Did DeepSeek out innovate American AI because of restrictions?
The more I learn about the founder of DeepSeek (Liang Wenfeng), the more I question what I wrote yesterday about DeepSeek’s training costs. I expressed skepticism that r1 was trained for roughly $6 million instead of the hundreds of millions like American companies building foundational models.
What if what DeepSeek stated is actually the truth?
One of Liang’s biggest decisions was to make his code open-source, meaning anyone can access it. He said he wanted DeepSeek to break the monopoly of big tech companies.
“For technologists, having others follow your work gives a great sense of accomplishment,” he said in an interview last year with 36Kr. “Open source is more of a culture rather than a commercial behavior, and contributing to it earns us respect.”
We assume that Liang has a mental makeup similar to Sam Altman. Liang’s actions and words indicate that his motivations and mindset are fundamentally different.
“It is like buying a piano,” Liang told Chinese tech publication 36Kr in 2023, talking about the chip purchases. “Firstly, it’s because you can afford it. And secondly, it’s because you have a group of people who are eager to play music on it.”
American tech leaders assume that DeepSeek is using unauthorized H100s despite the fact that DeepSeek specifies that they are using H800s.
H100s vs H800s
Nvidia’s H800 is a nerfed H100 designed to meet U.S. export restrictions created by the outgoing Biden administration and lobbyists representing some of the current market leaders. The core difference between H800s vs H100s is drastically reduced memory bandwidth. This makes large-scale AI training less efficient on the H800 compared to the H100.

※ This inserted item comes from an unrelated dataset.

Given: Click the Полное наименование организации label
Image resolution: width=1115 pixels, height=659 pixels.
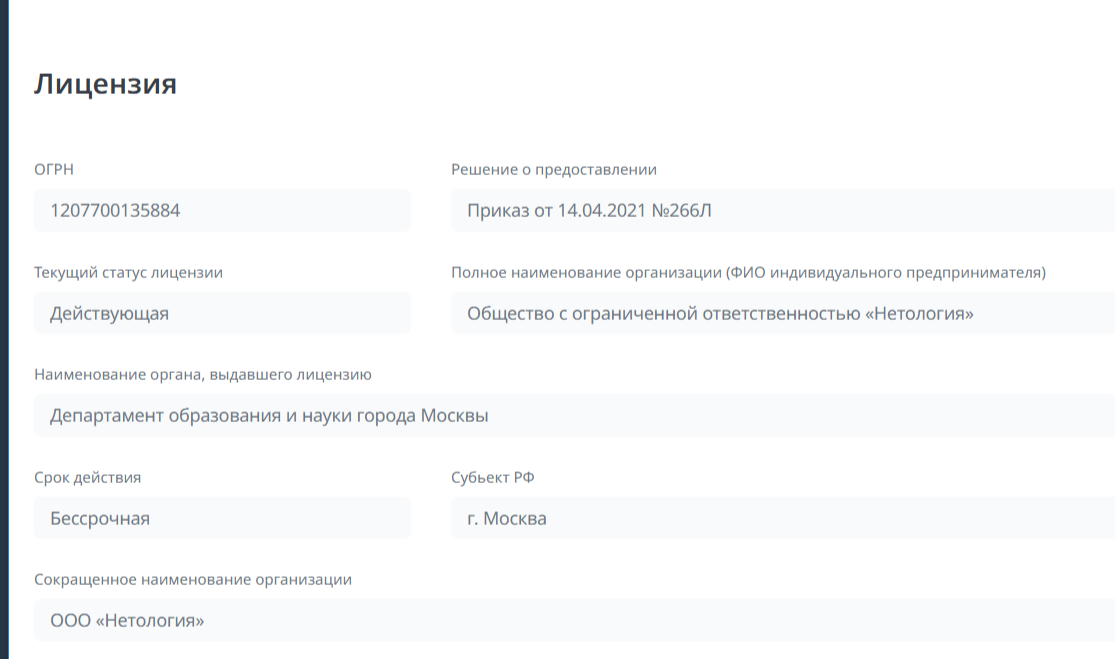Looking at the screenshot, I should coord(748,272).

Here’s the thing: a huge number of the innovations I explained above are about overcoming the lack of memory bandwidth implied in using H800s instead of H100s. Moreover, if you actually did the math on the previous question, you would realize that DeepSeek actually had an excess of computing; that’s because DeepSeek actually programmed 20 of the 132 processing units on each H800 specifically to manage cross-chip communications. This is actually impossible to do in CUDA. DeepSeek engineers had to drop down to PTX, a low-level instruction set for Nvidia GPUs that is basically like assembly language. This is an insane level of optimization that only makes sense if you are using H800s.

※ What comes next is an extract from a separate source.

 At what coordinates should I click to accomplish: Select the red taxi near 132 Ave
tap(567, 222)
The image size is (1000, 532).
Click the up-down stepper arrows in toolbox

Friction Creates Innovation
What the quote above implies is that being limited to H800s pushed the DeepSeek team to be more efficient in ways US companies working on AI have not. Had chip restrictions not been in place, DeepSeek would have likely pursued model training the same way as American AI companies.

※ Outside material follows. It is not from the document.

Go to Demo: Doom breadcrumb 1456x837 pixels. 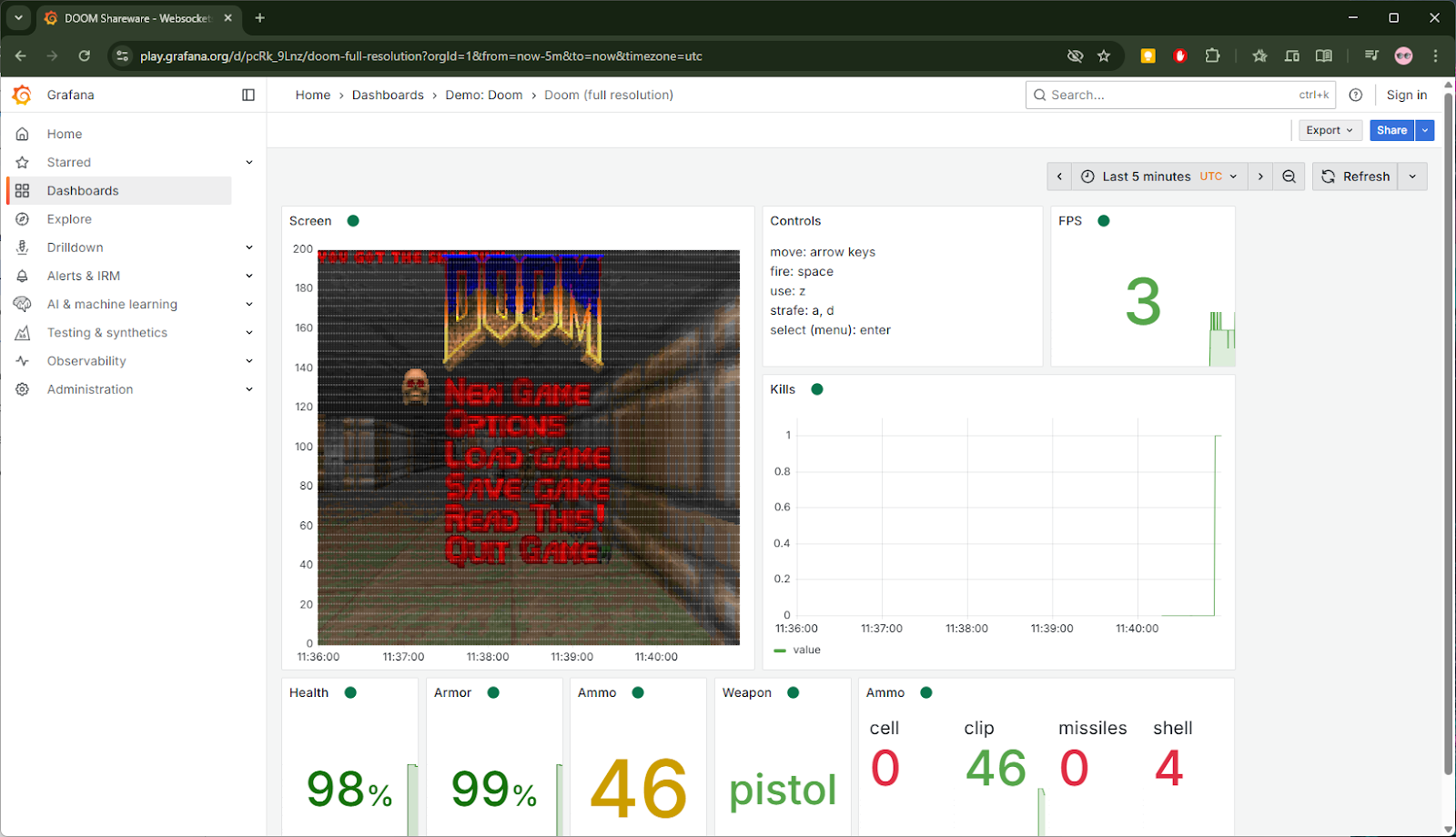click(483, 95)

CUDA is a high-level programming framework for Nvidia GPUs. It provides APIs and libraries that make it straightforward to write parallel code. PTX (Parallel Thread Execution) is a lower-level intermediate language for Nvidia GPUs.
CUDA: Offers abstractions (e.g., kernels, built-in functions, etc.) and a friendlier interface for most developers.
PTX: Gives direct, fine-grained control over the GPU, allowing you to program features or optimizations that aren’t exposed at the CUDA level, such as managing communication lanes on the H800 to compensate for lower memory bandwidth.
DeepSeek is an interesting company not because of the r1 model but because of its culture of curiosity. This allows it to attract the best talent which will allow the organization to compete long-term.
Waves: Why do Chinese companies — including the huge tech giants — default to rapid commercialization as their #1 priority?
Liang Wenfeng: In the past 30 years, we’ve emphasized only making money while neglecting innovation. Innovation isn’t entirely business-driven; it also requires curiosity and a desire to create. We’re just constrained by old habits, but this is tied to a particular economic phase.
Waves: But you’re ultimately a business organization, not a public-interest research institution — so where do you build your moat when you choose to innovate and then open source your innovations? Won’t the MLA architecture you released in May be quickly copied by others?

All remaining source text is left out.